YOUR ASSIGNMENT: Every record that appears below should be transcribed exactly.

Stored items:
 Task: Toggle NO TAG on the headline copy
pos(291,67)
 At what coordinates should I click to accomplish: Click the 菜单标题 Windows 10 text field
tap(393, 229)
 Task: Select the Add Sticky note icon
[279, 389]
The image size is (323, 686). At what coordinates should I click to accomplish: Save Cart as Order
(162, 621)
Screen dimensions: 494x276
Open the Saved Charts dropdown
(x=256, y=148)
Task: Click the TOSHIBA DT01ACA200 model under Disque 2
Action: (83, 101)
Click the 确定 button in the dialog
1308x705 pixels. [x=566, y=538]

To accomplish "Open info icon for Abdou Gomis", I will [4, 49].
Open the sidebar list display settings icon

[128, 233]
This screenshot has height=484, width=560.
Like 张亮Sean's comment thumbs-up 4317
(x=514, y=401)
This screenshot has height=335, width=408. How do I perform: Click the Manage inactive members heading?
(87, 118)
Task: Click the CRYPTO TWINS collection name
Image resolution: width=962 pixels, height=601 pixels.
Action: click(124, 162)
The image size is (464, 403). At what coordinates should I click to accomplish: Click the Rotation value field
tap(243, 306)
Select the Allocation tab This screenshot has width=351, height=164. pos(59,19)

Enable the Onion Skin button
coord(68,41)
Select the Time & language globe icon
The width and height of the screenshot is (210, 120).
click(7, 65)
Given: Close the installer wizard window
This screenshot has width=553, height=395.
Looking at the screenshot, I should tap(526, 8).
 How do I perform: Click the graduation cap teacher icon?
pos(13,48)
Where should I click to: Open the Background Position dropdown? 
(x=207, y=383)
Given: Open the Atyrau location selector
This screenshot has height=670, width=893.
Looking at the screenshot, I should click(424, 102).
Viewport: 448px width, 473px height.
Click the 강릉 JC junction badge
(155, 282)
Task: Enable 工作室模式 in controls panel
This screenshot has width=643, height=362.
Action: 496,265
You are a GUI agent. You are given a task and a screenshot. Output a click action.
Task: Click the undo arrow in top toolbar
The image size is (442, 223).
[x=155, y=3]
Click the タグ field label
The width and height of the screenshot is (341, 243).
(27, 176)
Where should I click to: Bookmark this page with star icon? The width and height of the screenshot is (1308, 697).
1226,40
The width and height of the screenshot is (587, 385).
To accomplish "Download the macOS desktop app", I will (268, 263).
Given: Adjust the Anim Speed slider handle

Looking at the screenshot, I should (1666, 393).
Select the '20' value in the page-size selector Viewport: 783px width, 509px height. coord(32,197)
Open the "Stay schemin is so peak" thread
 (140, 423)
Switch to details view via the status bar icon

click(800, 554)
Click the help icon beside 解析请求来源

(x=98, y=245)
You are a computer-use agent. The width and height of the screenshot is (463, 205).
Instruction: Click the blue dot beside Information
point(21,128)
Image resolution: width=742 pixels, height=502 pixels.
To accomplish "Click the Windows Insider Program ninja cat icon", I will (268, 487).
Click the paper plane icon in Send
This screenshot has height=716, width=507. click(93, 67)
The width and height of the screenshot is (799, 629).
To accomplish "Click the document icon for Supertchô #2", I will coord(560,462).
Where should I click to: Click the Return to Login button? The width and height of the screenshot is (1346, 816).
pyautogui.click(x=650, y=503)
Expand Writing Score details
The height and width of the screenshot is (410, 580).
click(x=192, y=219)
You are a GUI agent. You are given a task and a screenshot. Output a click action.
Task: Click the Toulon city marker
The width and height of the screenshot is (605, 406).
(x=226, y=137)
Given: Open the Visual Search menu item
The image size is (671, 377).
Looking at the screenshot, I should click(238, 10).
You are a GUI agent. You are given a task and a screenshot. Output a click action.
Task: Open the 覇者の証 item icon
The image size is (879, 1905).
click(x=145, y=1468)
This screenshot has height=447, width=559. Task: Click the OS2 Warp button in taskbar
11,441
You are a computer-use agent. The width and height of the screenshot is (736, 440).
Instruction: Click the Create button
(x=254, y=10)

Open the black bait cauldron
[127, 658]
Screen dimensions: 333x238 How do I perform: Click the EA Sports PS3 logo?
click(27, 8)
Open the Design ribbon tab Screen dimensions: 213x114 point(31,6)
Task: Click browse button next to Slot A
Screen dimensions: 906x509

ANSWER BOX:
 Task: Toggle NO TAG on the headline copy
pos(291,67)
 At what coordinates should I click to accomplish: Click the 菜单标题 Windows 10 text field
tap(393, 229)
 Task: Select the Add Sticky note icon
[279, 389]
The image size is (323, 686). At what coordinates should I click to accomplish: Save Cart as Order
(162, 621)
Screen dimensions: 494x276
Open the Saved Charts dropdown
(x=256, y=148)
Task: Click the TOSHIBA DT01ACA200 model under Disque 2
Action: (83, 101)
Click the 确定 button in the dialog
1308x705 pixels. [x=566, y=538]

To accomplish "Open info icon for Abdou Gomis", I will [4, 49].
Open the sidebar list display settings icon

[128, 233]
This screenshot has height=484, width=560.
Like 张亮Sean's comment thumbs-up 4317
(x=514, y=401)
This screenshot has height=335, width=408. How do I perform: Click the Manage inactive members heading?
(87, 118)
Task: Click the CRYPTO TWINS collection name
Image resolution: width=962 pixels, height=601 pixels.
Action: click(124, 162)
The image size is (464, 403). At what coordinates should I click to accomplish: Click the Rotation value field
tap(243, 306)
Select the Allocation tab This screenshot has width=351, height=164. pos(59,19)

Enable the Onion Skin button
coord(68,41)
Select the Time & language globe icon
The width and height of the screenshot is (210, 120).
click(7, 65)
Given: Close the installer wizard window
This screenshot has width=553, height=395.
Looking at the screenshot, I should tap(526, 8).
 How do I perform: Click the graduation cap teacher icon?
pos(13,48)
Where should I click to: Open the Background Position dropdown? 
(x=207, y=383)
Given: Open the Atyrau location selector
This screenshot has height=670, width=893.
Looking at the screenshot, I should click(424, 102).
Viewport: 448px width, 473px height.
Click the 강릉 JC junction badge
(155, 282)
Task: Enable 工作室模式 in controls panel
This screenshot has width=643, height=362.
Action: 496,265
You are a GUI agent. You are given a task and a screenshot. Output a click action.
Task: Click the undo arrow in top toolbar
The image size is (442, 223).
[x=155, y=3]
Click the タグ field label
The width and height of the screenshot is (341, 243).
(27, 176)
Where should I click to: Bookmark this page with star icon? The width and height of the screenshot is (1308, 697).
1226,40
The width and height of the screenshot is (587, 385).
To accomplish "Download the macOS desktop app", I will (268, 263).
Given: Adjust the Anim Speed slider handle

Looking at the screenshot, I should (1666, 393).
Select the '20' value in the page-size selector Viewport: 783px width, 509px height. coord(32,197)
Open the "Stay schemin is so peak" thread
 (140, 423)
Switch to details view via the status bar icon

click(800, 554)
Click the help icon beside 解析请求来源

(x=98, y=245)
You are a computer-use agent. The width and height of the screenshot is (463, 205).
Instruction: Click the blue dot beside Information
point(21,128)
Image resolution: width=742 pixels, height=502 pixels.
To accomplish "Click the Windows Insider Program ninja cat icon", I will (268, 487).
Click the paper plane icon in Send
This screenshot has height=716, width=507. click(93, 67)
The width and height of the screenshot is (799, 629).
To accomplish "Click the document icon for Supertchô #2", I will coord(560,462).
Where should I click to: Click the Return to Login button? The width and height of the screenshot is (1346, 816).
pyautogui.click(x=650, y=503)
Expand Writing Score details
The height and width of the screenshot is (410, 580).
click(x=192, y=219)
You are a GUI agent. You are given a task and a screenshot. Output a click action.
Task: Click the Toulon city marker
The width and height of the screenshot is (605, 406).
(x=226, y=137)
Given: Open the Visual Search menu item
The image size is (671, 377).
Looking at the screenshot, I should click(238, 10).
You are a GUI agent. You are given a task and a screenshot. Output a click action.
Task: Open the 覇者の証 item icon
The image size is (879, 1905).
click(x=145, y=1468)
This screenshot has height=447, width=559. Task: Click the OS2 Warp button in taskbar
11,441
You are a computer-use agent. The width and height of the screenshot is (736, 440).
Instruction: Click the Create button
(x=254, y=10)

Open the black bait cauldron
[127, 658]
Screen dimensions: 333x238 How do I perform: Click the EA Sports PS3 logo?
click(27, 8)
Open the Design ribbon tab Screen dimensions: 213x114 point(31,6)
Task: Click browse button next to Slot A
Screen dimensions: 906x509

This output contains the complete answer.